Oxidative stress, resulting from an imbalance between oxidative and reductive processes, plays a pivotal role in aging and age-related diseases¹. The gut, a complex ecosystem, is particularly vulnerable to oxidative stress with age. Elevated levels of reactive oxygen species (ROS) and diminished antioxidant defenses compromise gut barrier integrity, alter the microbiota, and impair immune function², which contributes to gut dysfunction and diseases. Cysteine, an amino acid with a highly reactive thiol group, is particularly sensitive to oxidative stress. As ROS accumulate with age, cysteine modifications undergo reprogramming. However, the patterns of these modifications over time, their functional implications, and the key regulatory factors of oxidative stress and cysteine modifications remain poorly understood.

 To clarify these aspects, Xiao, Dai et al. developed a high-throughput pipeline that requires only 60 μg of protein per sample to efficiently quantify five cysteine redox states in Macaca fascicularis gut tissues. They found that these cysteine modifications exhibited distinct regional differences, with the descending colon found to be more susceptible to oxidative stress than the ascending colon. Through correlation analysis with transcriptomics, proteomics, and metabolomics, Xiao, Dai et al. identified several key cysteine sites involved in cellular regulation. Moreover, cellular experiments proved that modifications at these sites regulate ROS production, suggesting that cysteine oxidation not only reflects the level of oxidative stress but also imparts new functional roles to the proteins involved.

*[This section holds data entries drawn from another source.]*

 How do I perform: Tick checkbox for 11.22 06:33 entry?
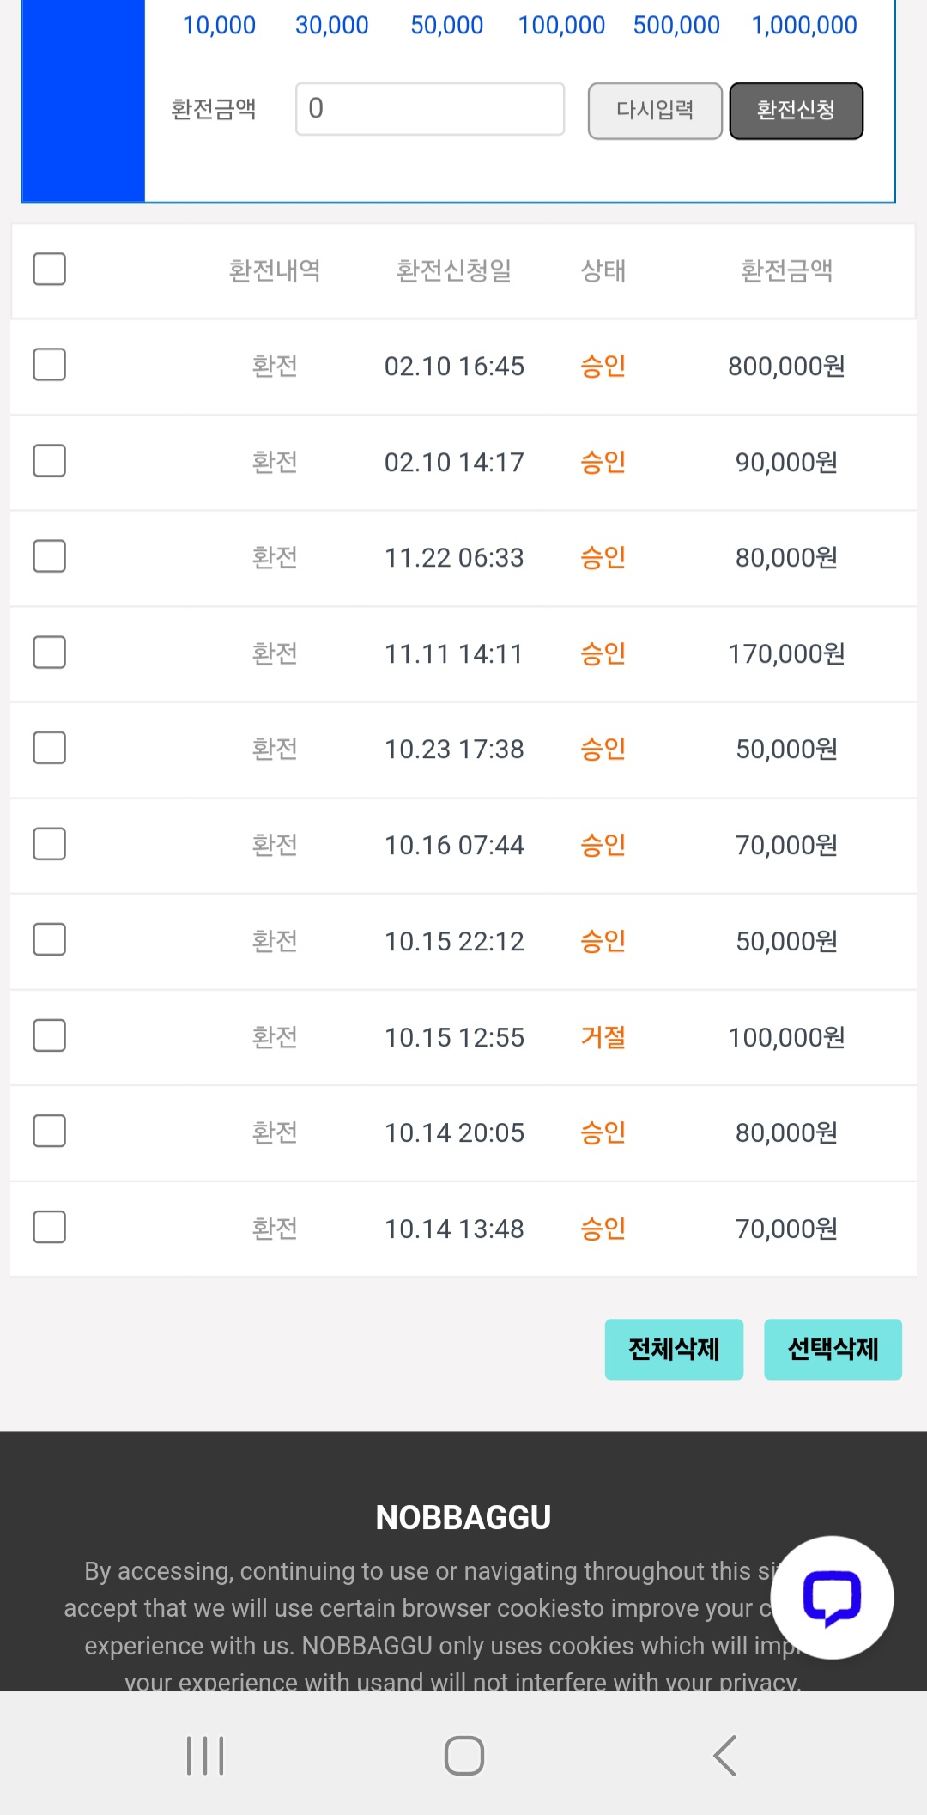point(49,556)
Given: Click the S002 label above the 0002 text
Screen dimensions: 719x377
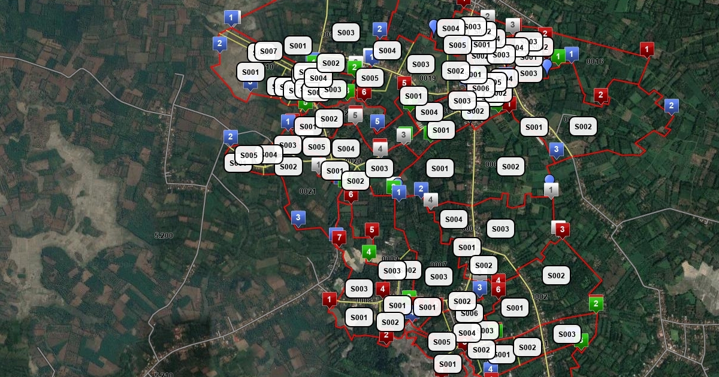Looking at the screenshot, I should [x=556, y=276].
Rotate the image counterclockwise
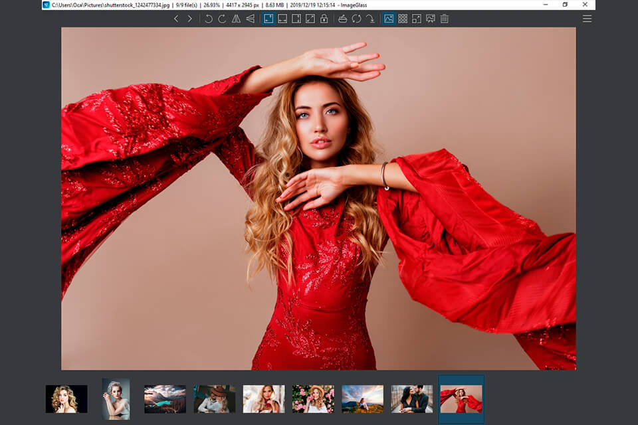638x425 pixels. click(208, 19)
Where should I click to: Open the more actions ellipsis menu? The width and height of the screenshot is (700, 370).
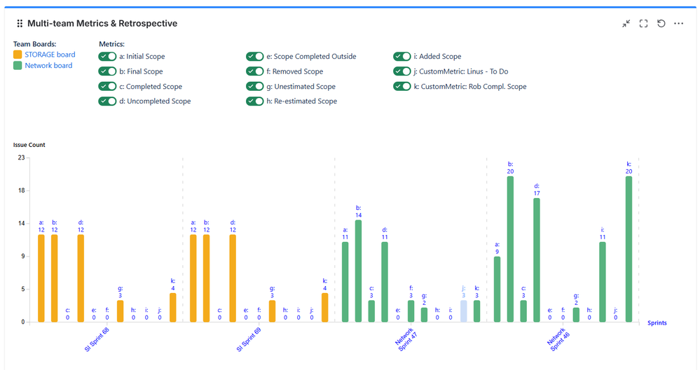[678, 24]
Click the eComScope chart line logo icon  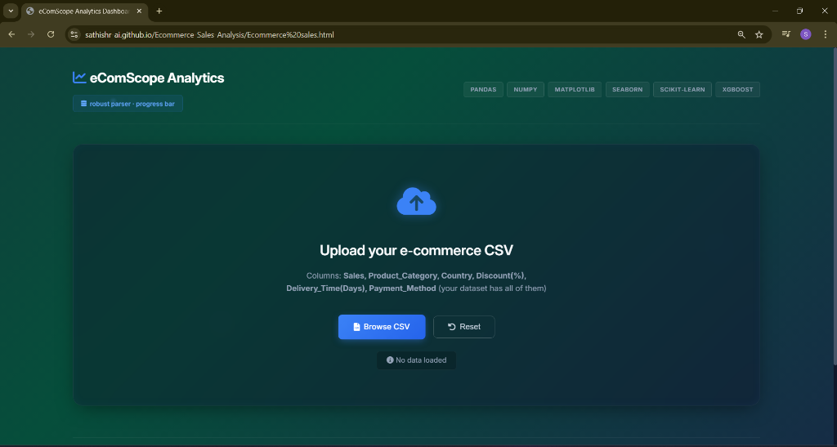[x=79, y=78]
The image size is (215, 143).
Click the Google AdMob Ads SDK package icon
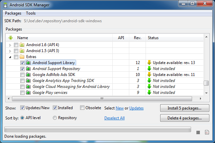pyautogui.click(x=29, y=75)
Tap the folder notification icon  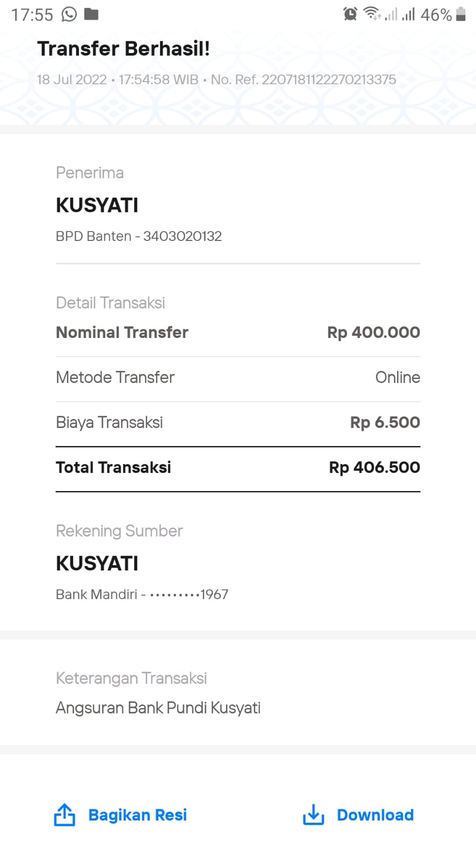pyautogui.click(x=91, y=14)
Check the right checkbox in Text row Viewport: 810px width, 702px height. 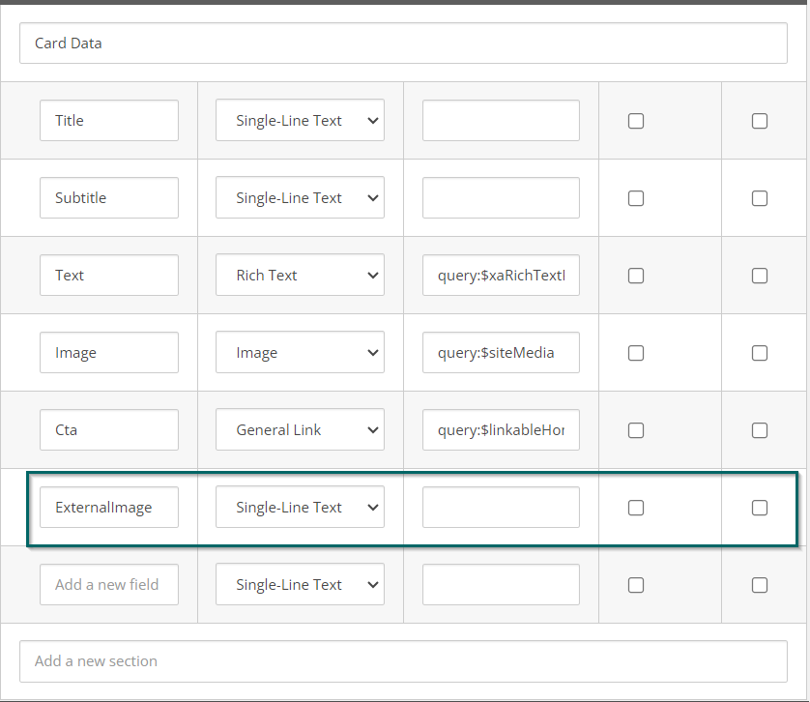(x=760, y=276)
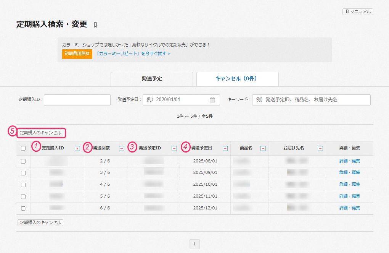Tick the checkbox for the 6 / 6 row
Viewport: 389px width, 253px height.
tap(23, 209)
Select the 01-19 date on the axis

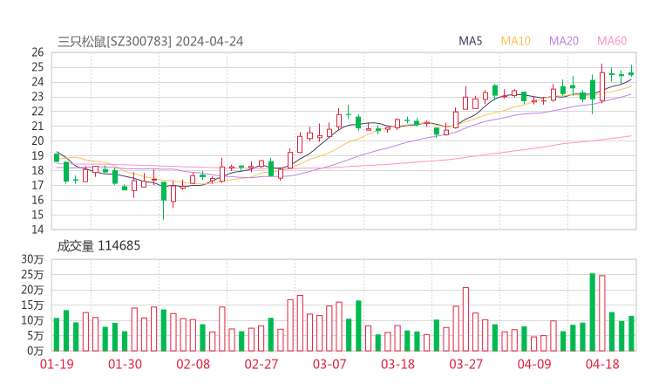click(57, 364)
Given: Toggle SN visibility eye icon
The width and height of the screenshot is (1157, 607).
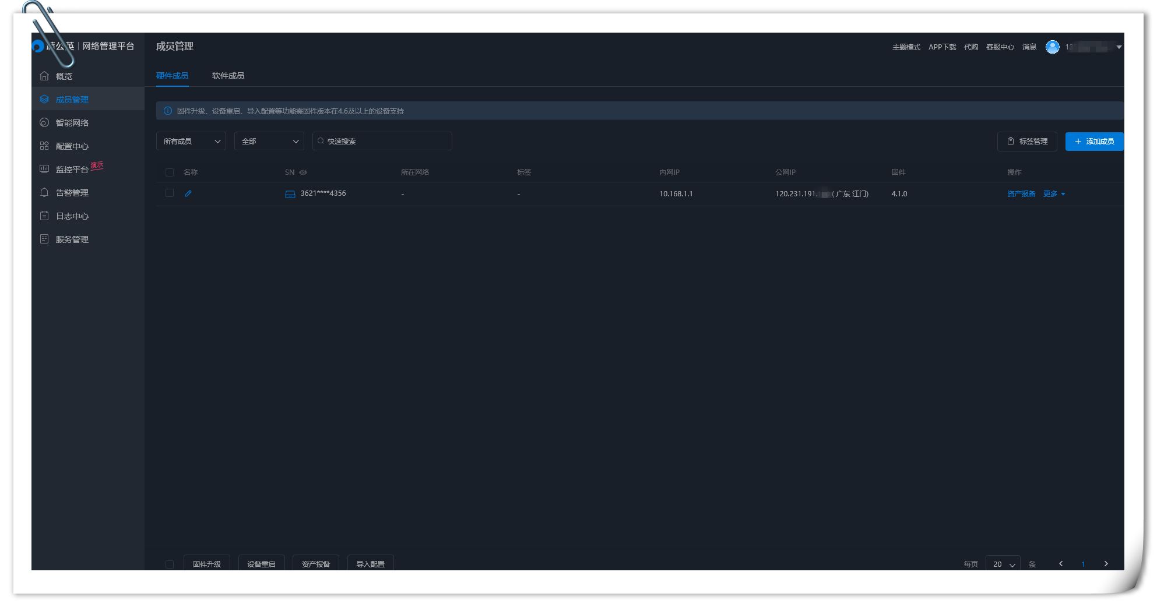Looking at the screenshot, I should (x=303, y=172).
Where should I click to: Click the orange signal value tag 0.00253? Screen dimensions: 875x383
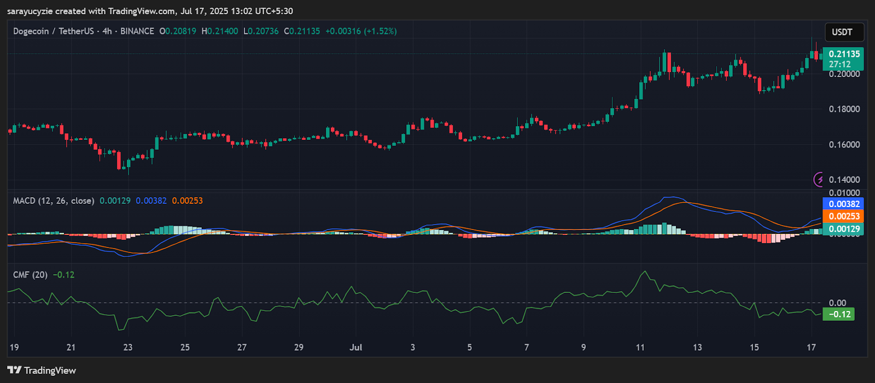843,216
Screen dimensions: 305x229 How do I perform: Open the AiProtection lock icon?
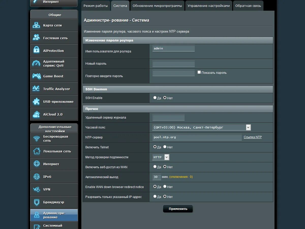(x=36, y=50)
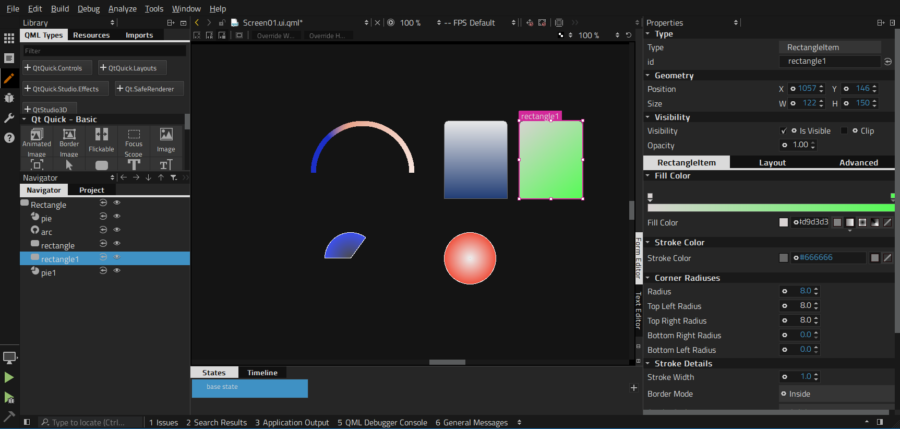The height and width of the screenshot is (429, 900).
Task: Collapse the Qt Quick - Basic section
Action: [25, 120]
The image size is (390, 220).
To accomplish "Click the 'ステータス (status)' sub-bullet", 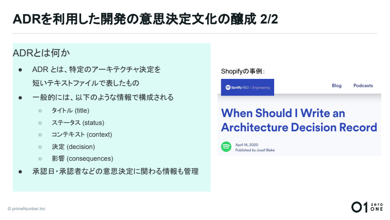I will (x=78, y=122).
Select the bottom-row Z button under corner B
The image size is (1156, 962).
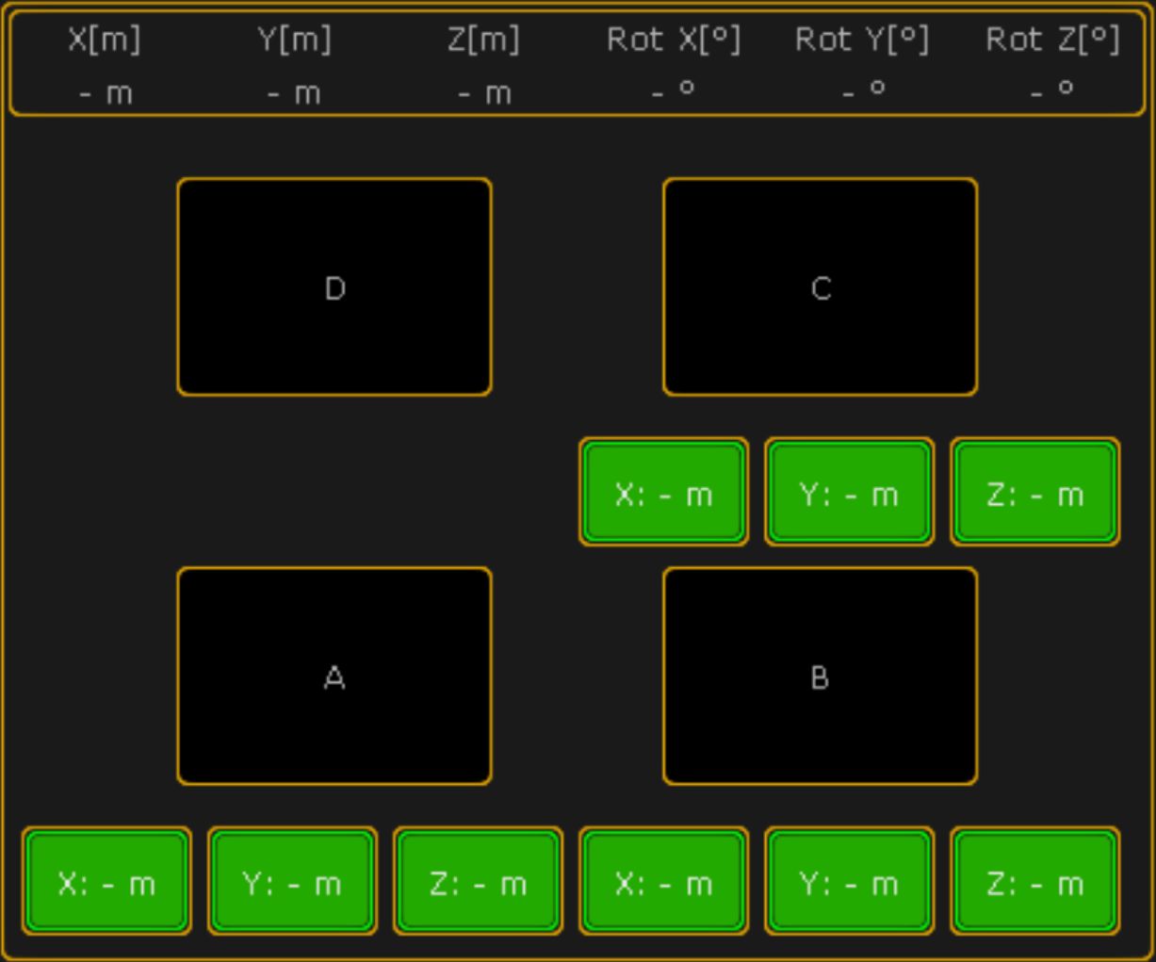[x=1034, y=882]
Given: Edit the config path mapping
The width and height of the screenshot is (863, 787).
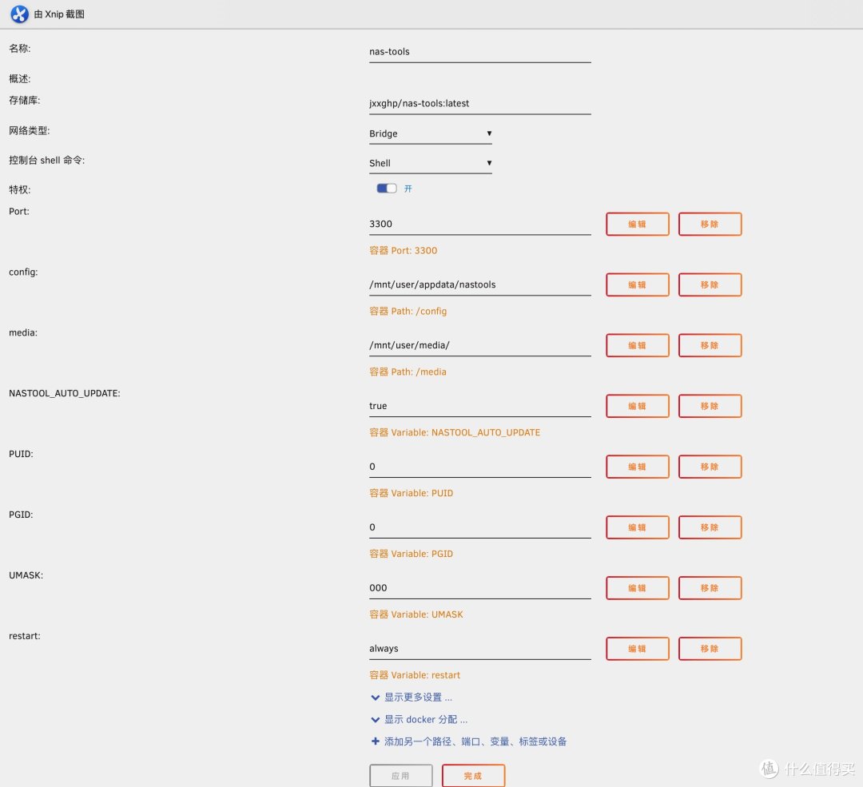Looking at the screenshot, I should coord(637,284).
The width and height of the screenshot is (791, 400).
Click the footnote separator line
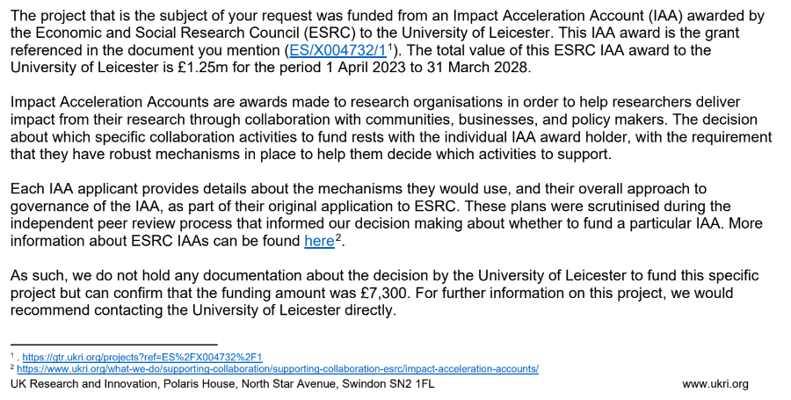(x=114, y=345)
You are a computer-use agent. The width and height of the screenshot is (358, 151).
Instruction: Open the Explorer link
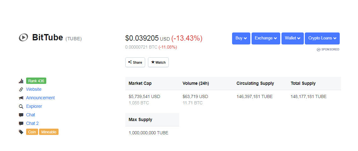[34, 107]
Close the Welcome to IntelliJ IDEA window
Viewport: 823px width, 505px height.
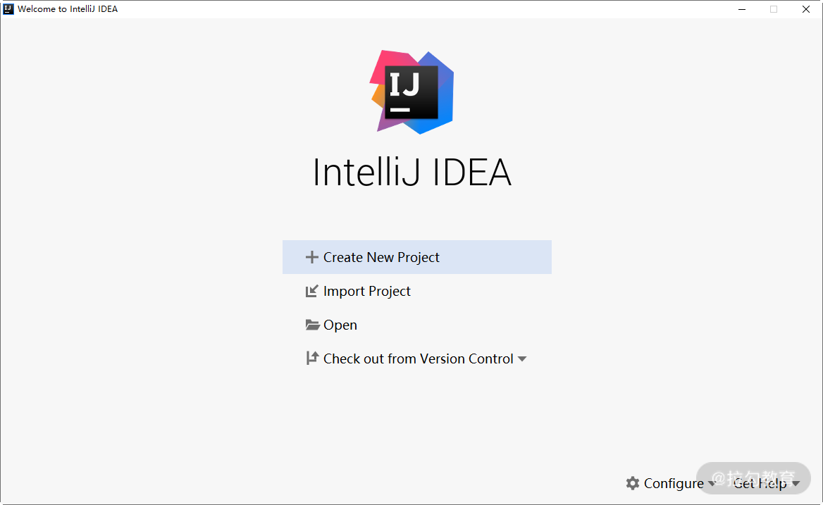point(805,9)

 Oxidative stress is tightly regulated by various mechanisms. Endogenous metabolites such as glutathione and vitamins play a crucial role in mitigating oxidative stress, suggesting that metabolic homeostasis may be key to regulating oxidative stress. However, our understanding of the metabolites involved in antioxidant defense remains limited. To explore this, Xiao, Dai et al. hypothesized that antioxidant metabolites would show a negative correlation with cysteine oxidation modifications, while pro-oxidant metabolites would show a positive correlation. They calculated the correlations between age-related metabolites and cysteine oxidation modifications and found that many metabolites, such as allantoin, N-acetyl alanine, and fumarate, were negatively correlated with oxidation levels, while metabolites like glycocholic acid and thiamine were positively associated. Cellular and animal experiments further demonstrated the effects of these metabolites on ROS levels, consistent with the analysis results.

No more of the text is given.